[Exercise prompt] Update the lines of the listing below, from the line containing "Image resolution: width=800" through the end of the listing, by replacing "Source Control" with "Version Control" and keeping everything else the same. Leave the pictures out of your answer.

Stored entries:
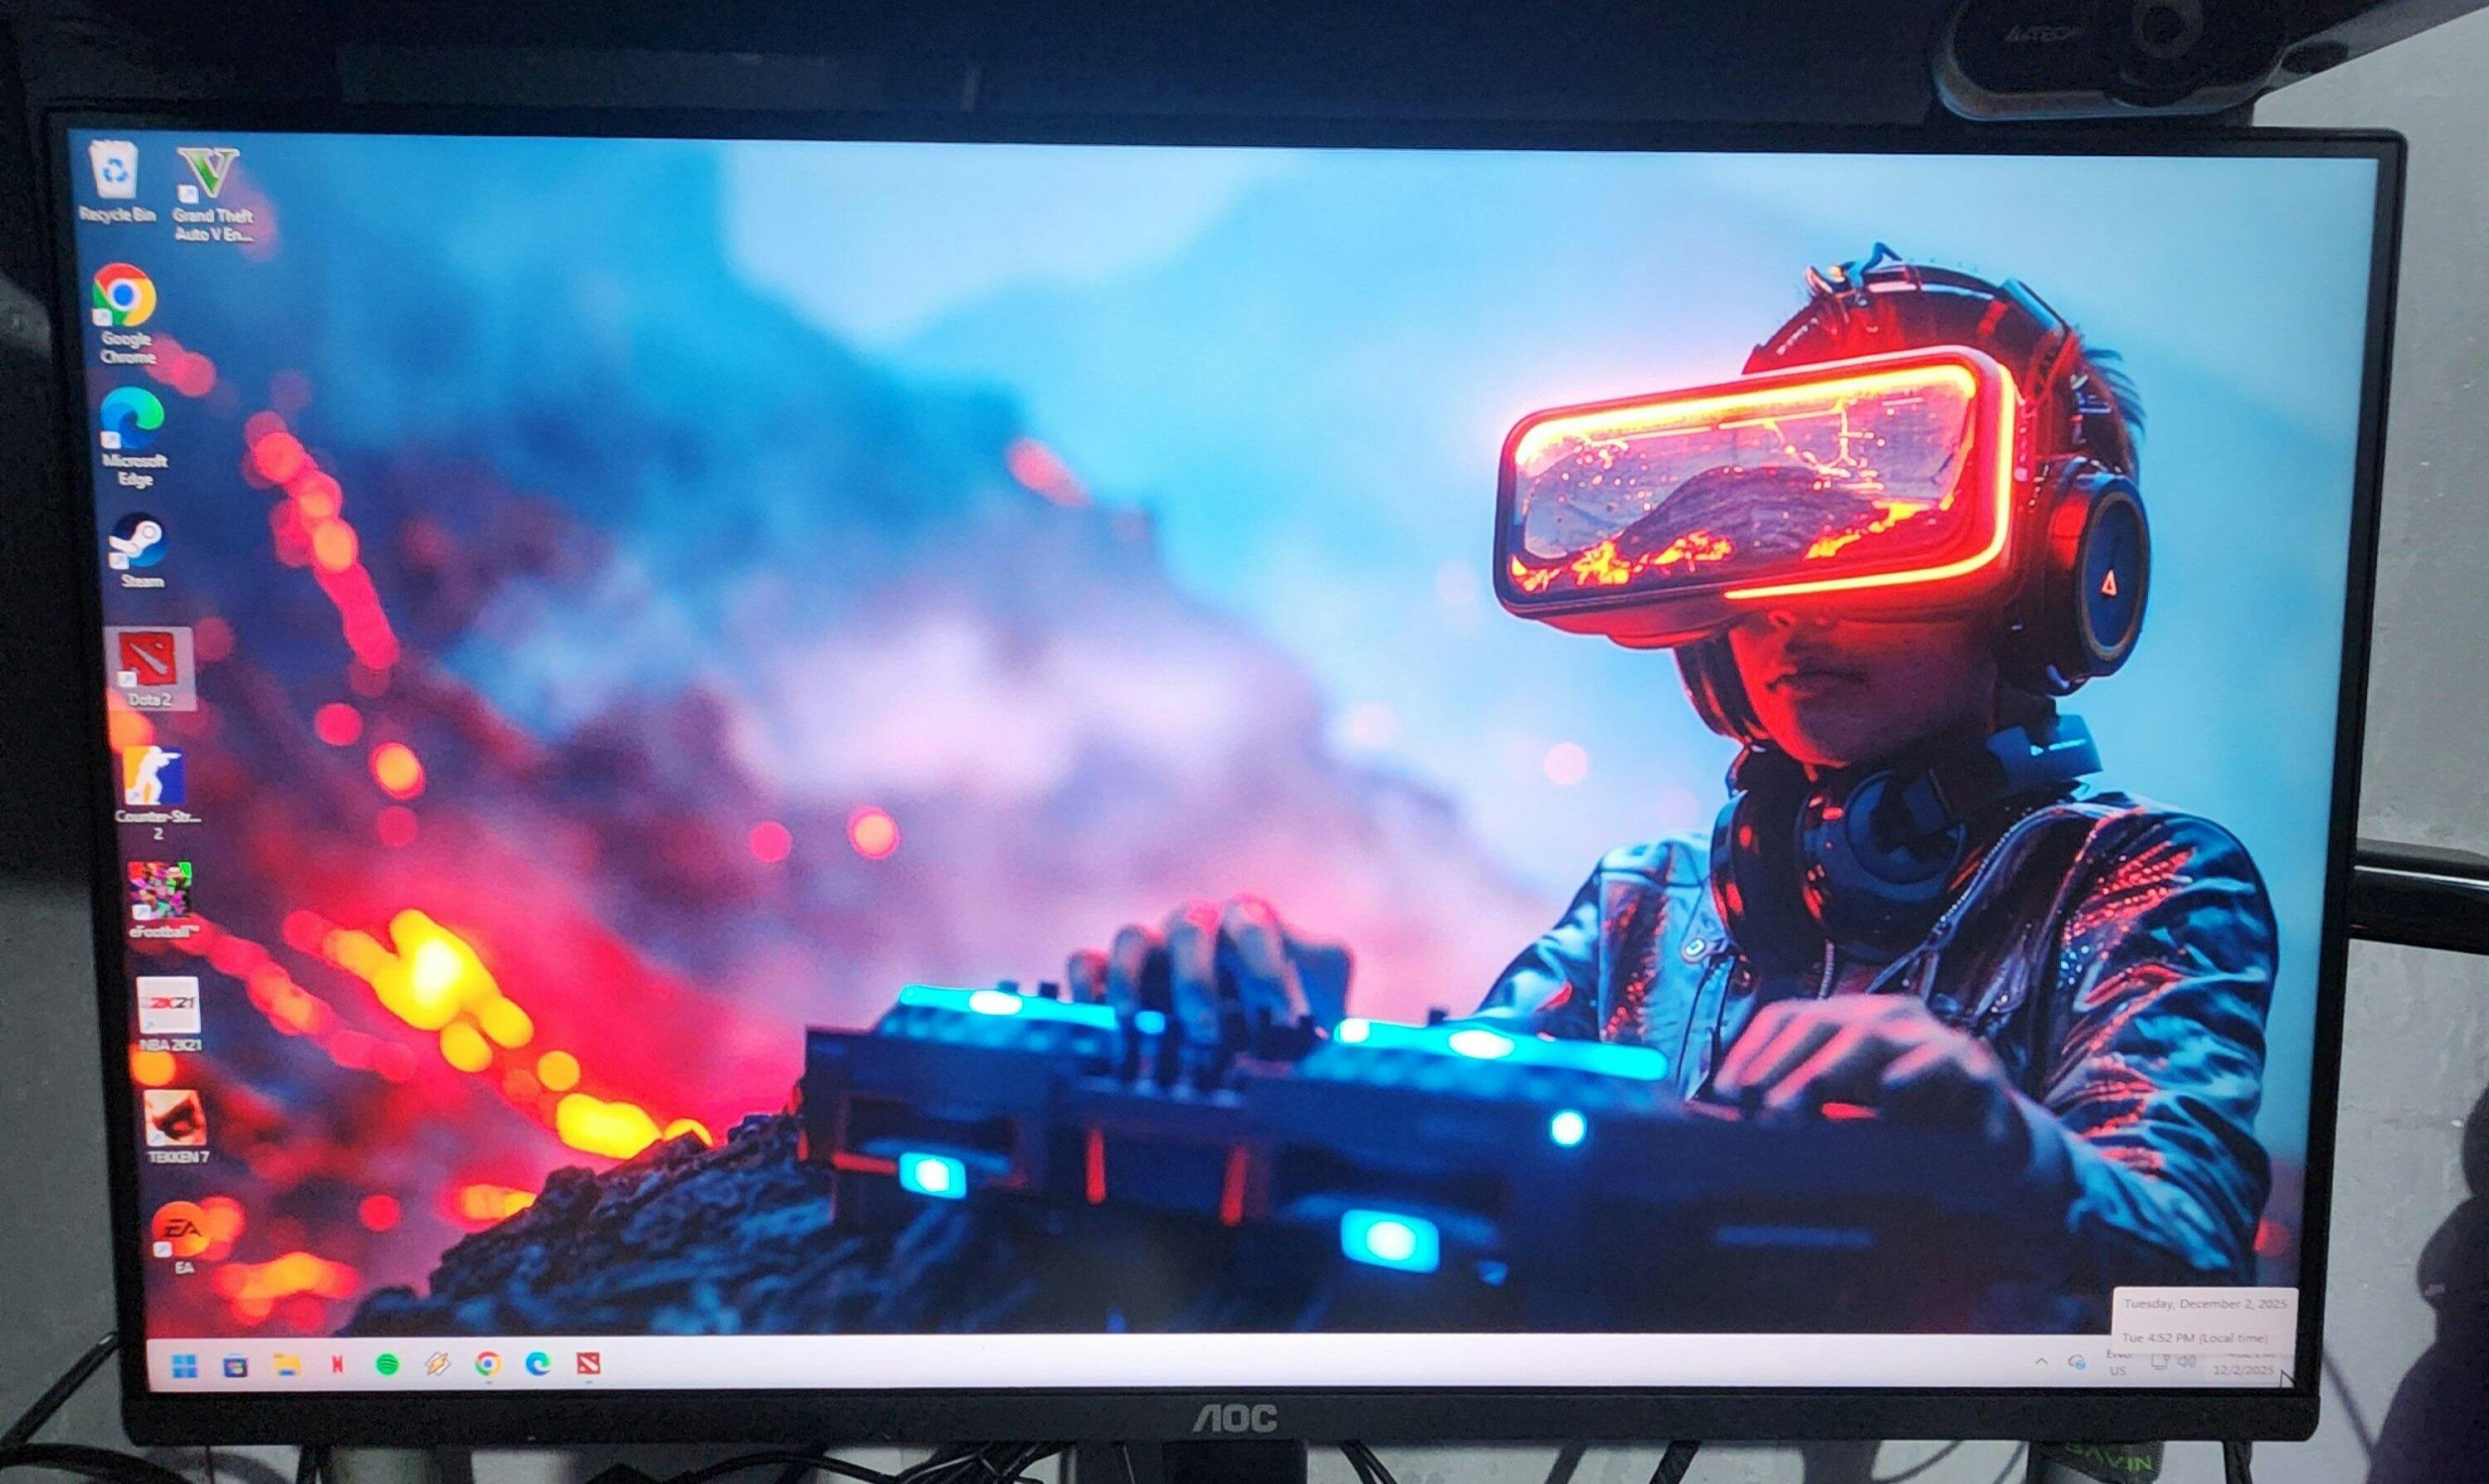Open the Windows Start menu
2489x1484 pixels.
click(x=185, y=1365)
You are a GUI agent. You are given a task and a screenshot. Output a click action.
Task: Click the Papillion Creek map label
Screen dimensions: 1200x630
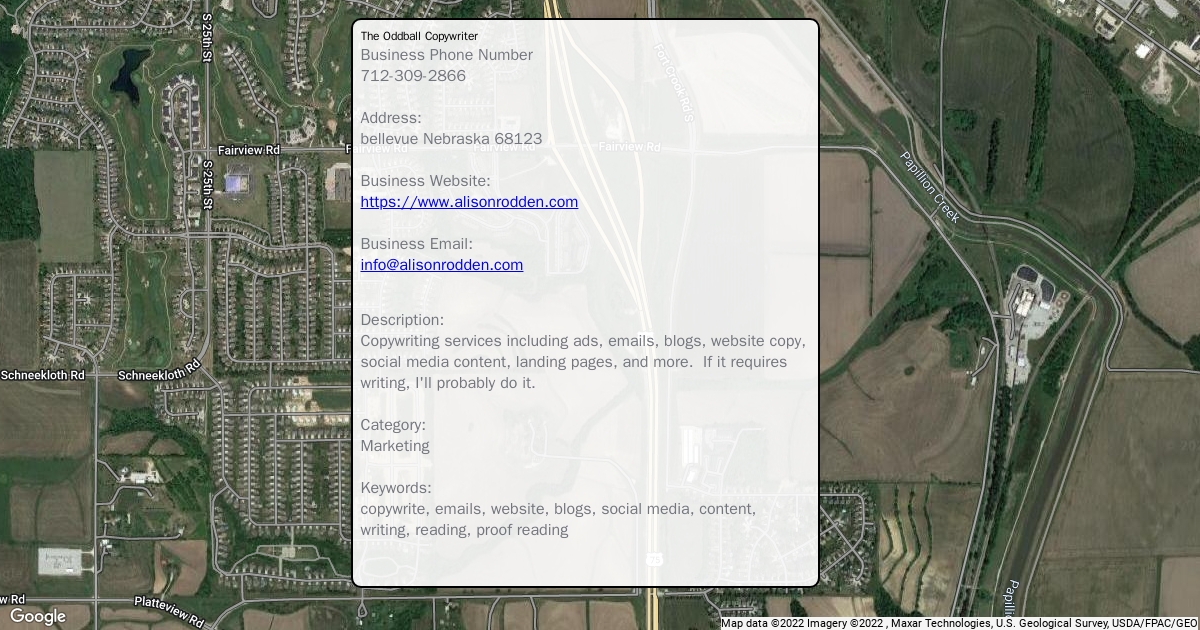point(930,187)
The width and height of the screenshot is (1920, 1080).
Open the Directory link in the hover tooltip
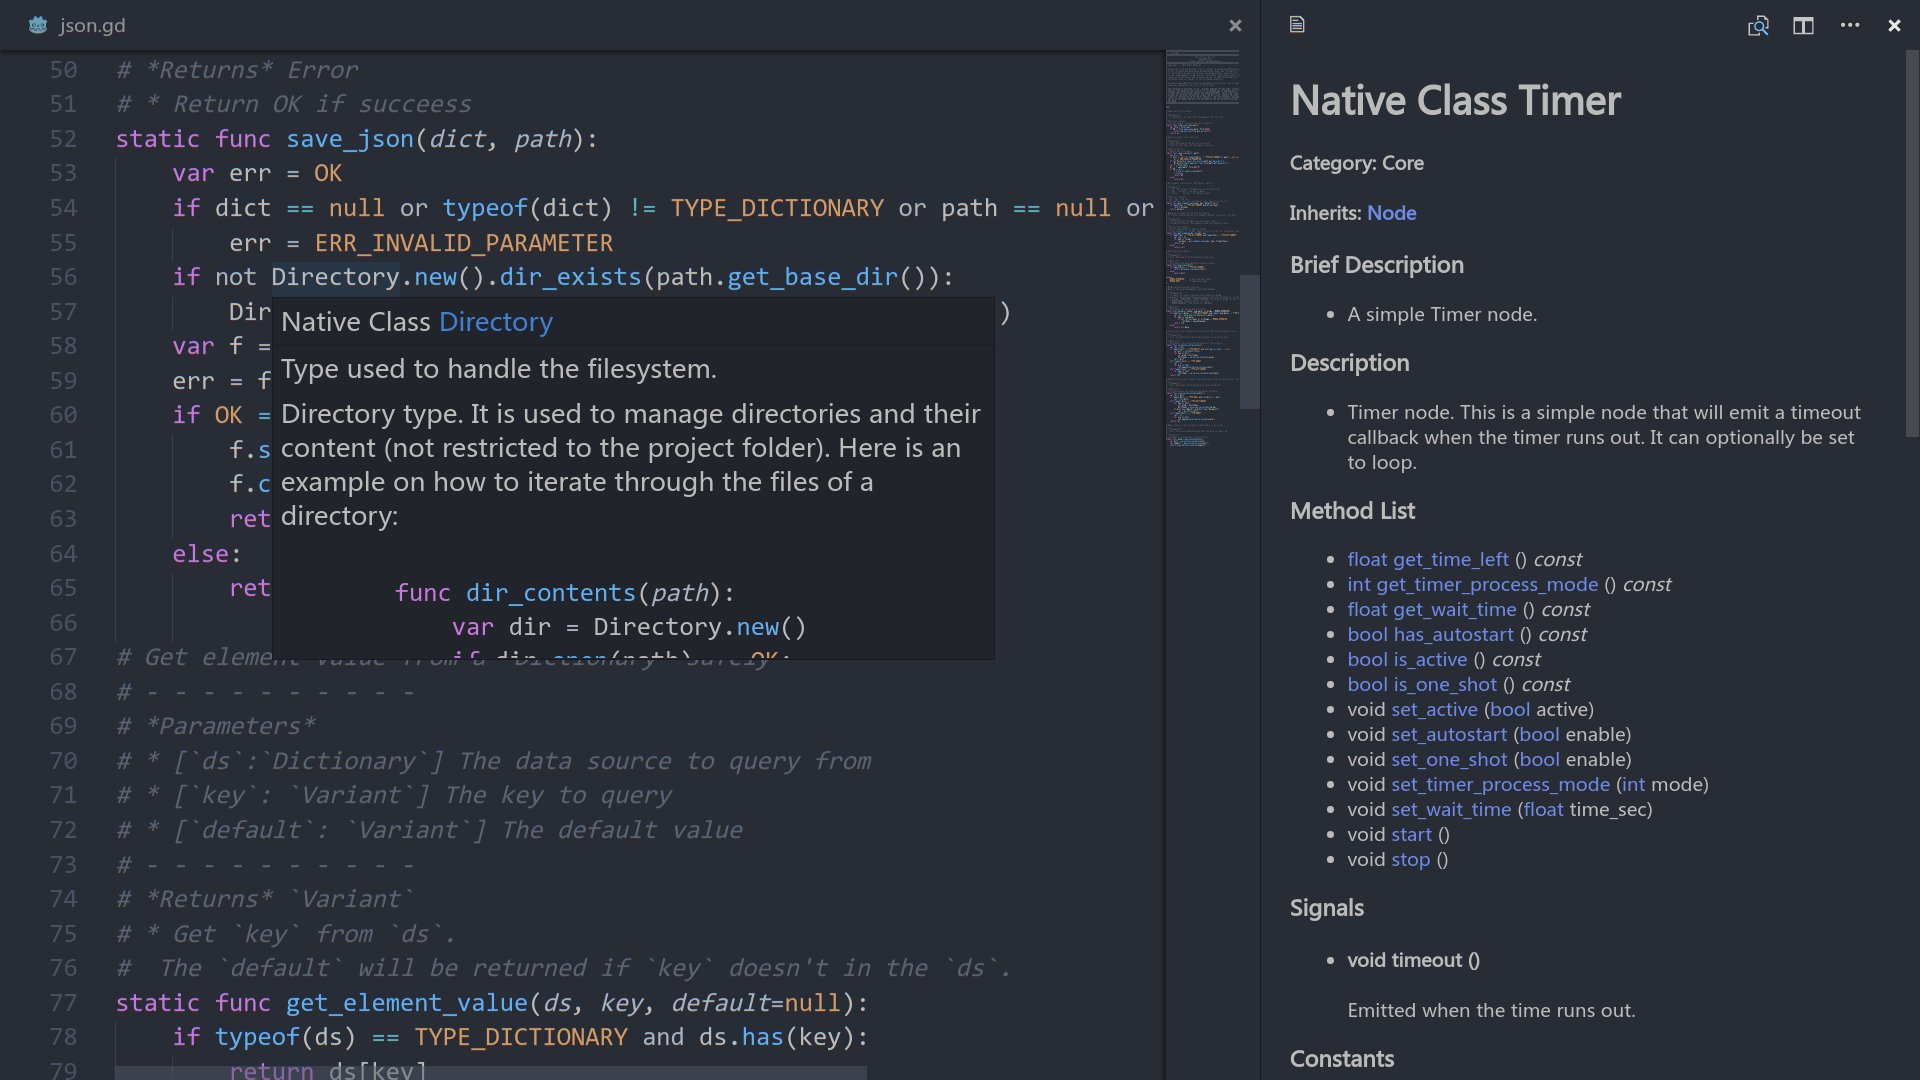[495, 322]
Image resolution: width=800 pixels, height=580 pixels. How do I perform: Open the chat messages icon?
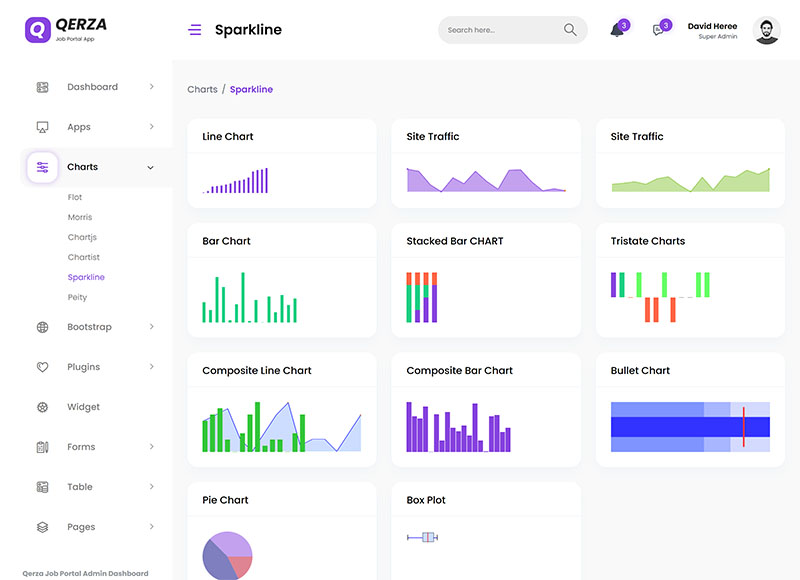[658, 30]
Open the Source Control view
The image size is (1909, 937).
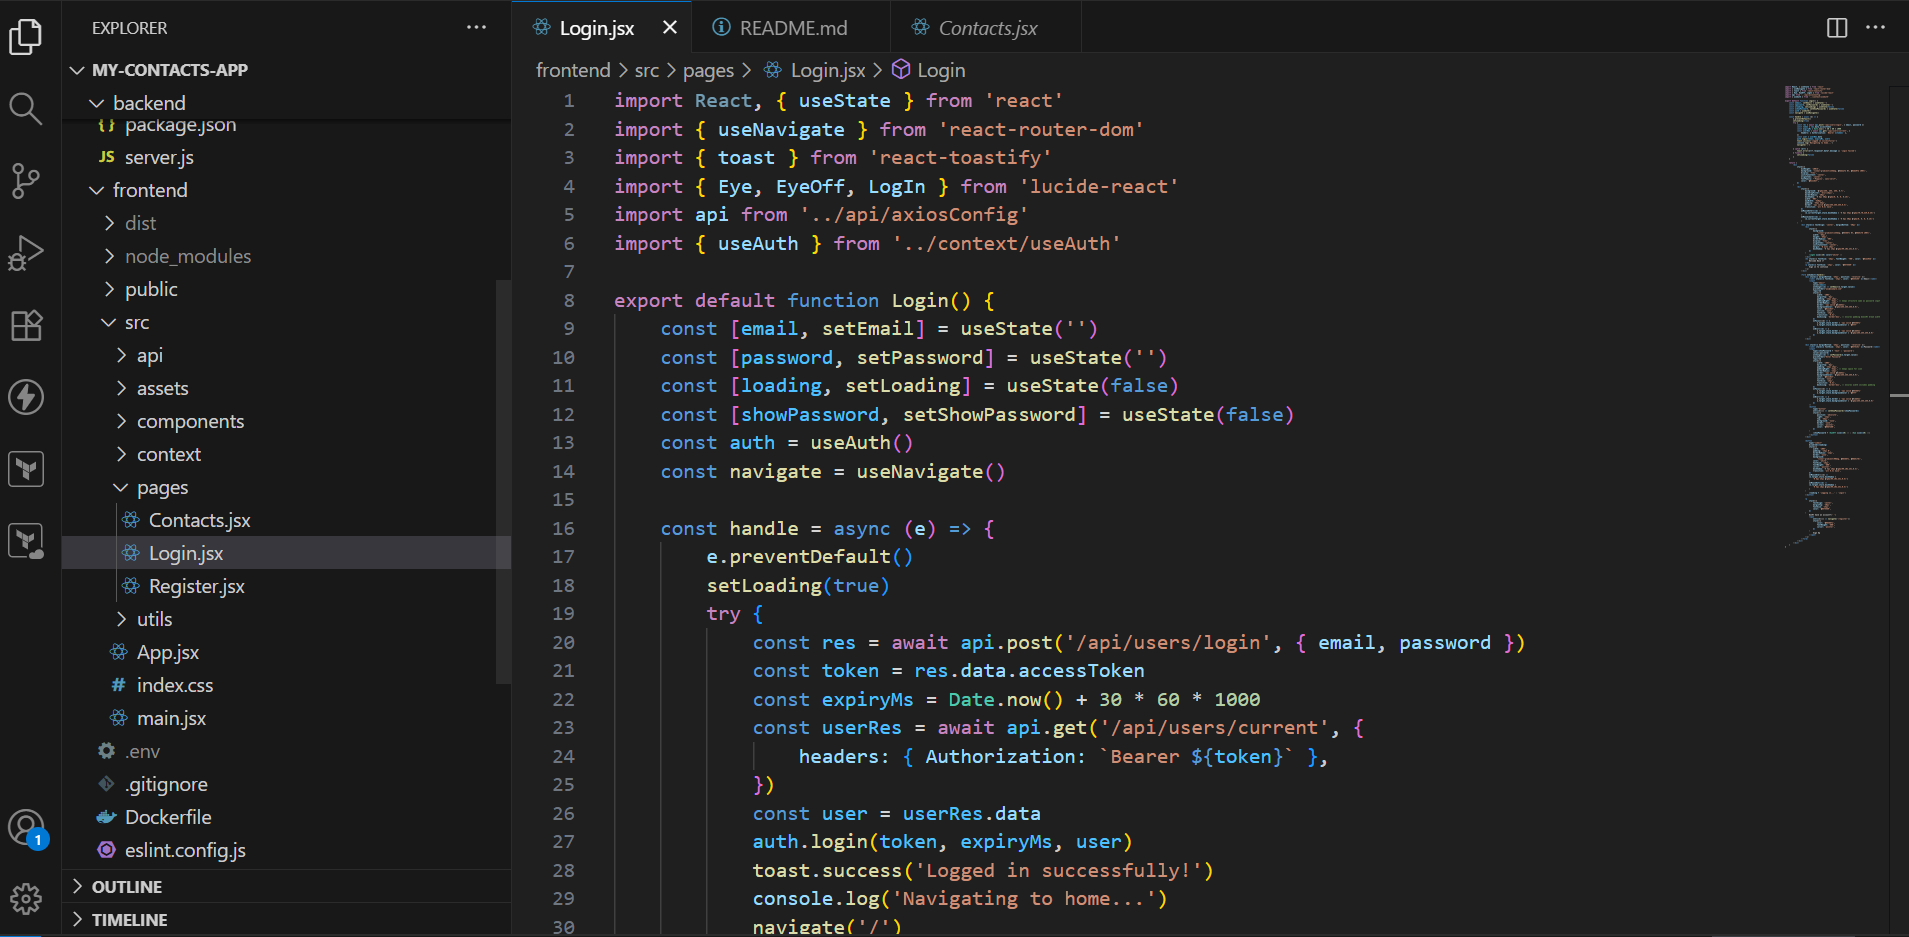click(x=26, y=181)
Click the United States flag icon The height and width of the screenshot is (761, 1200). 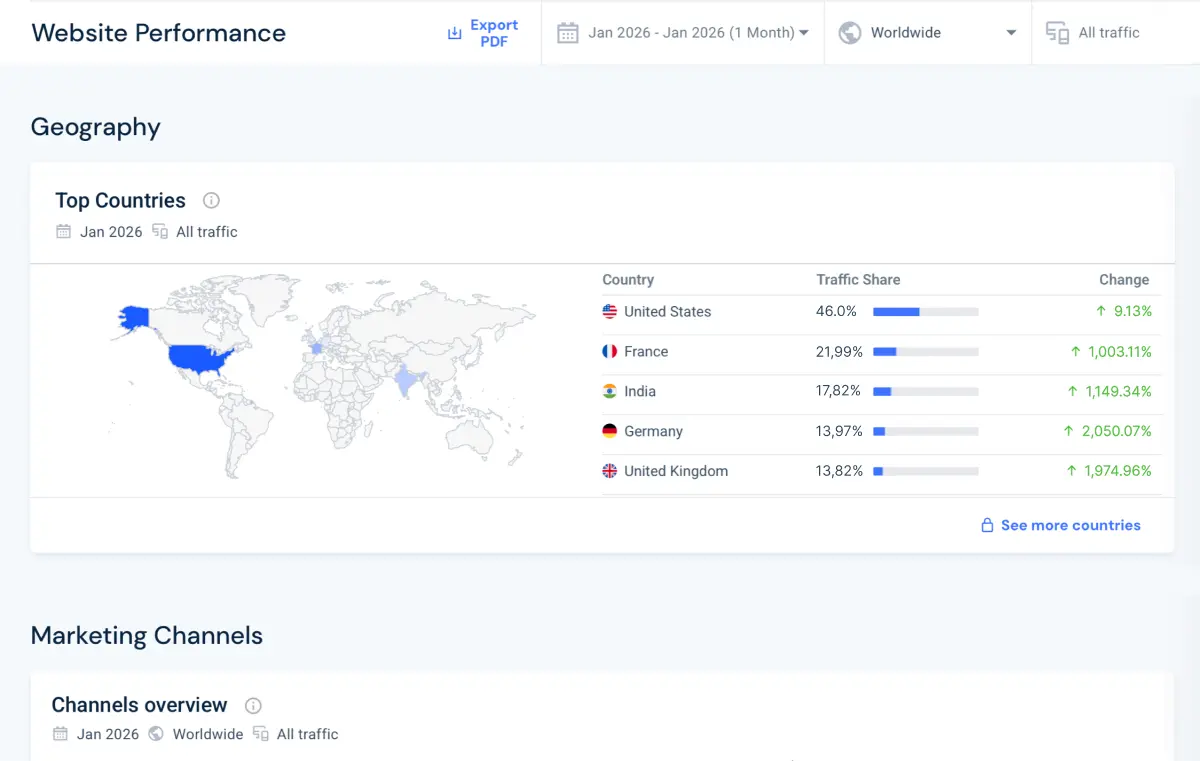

[Exercise output]
Image resolution: width=800 pixels, height=580 pixels. How do I perform: Open the chat messages icon?
[658, 30]
Open the Version Control view
The image size is (1909, 937).
click(x=26, y=181)
Click the United States flag icon The height and width of the screenshot is (761, 1200). 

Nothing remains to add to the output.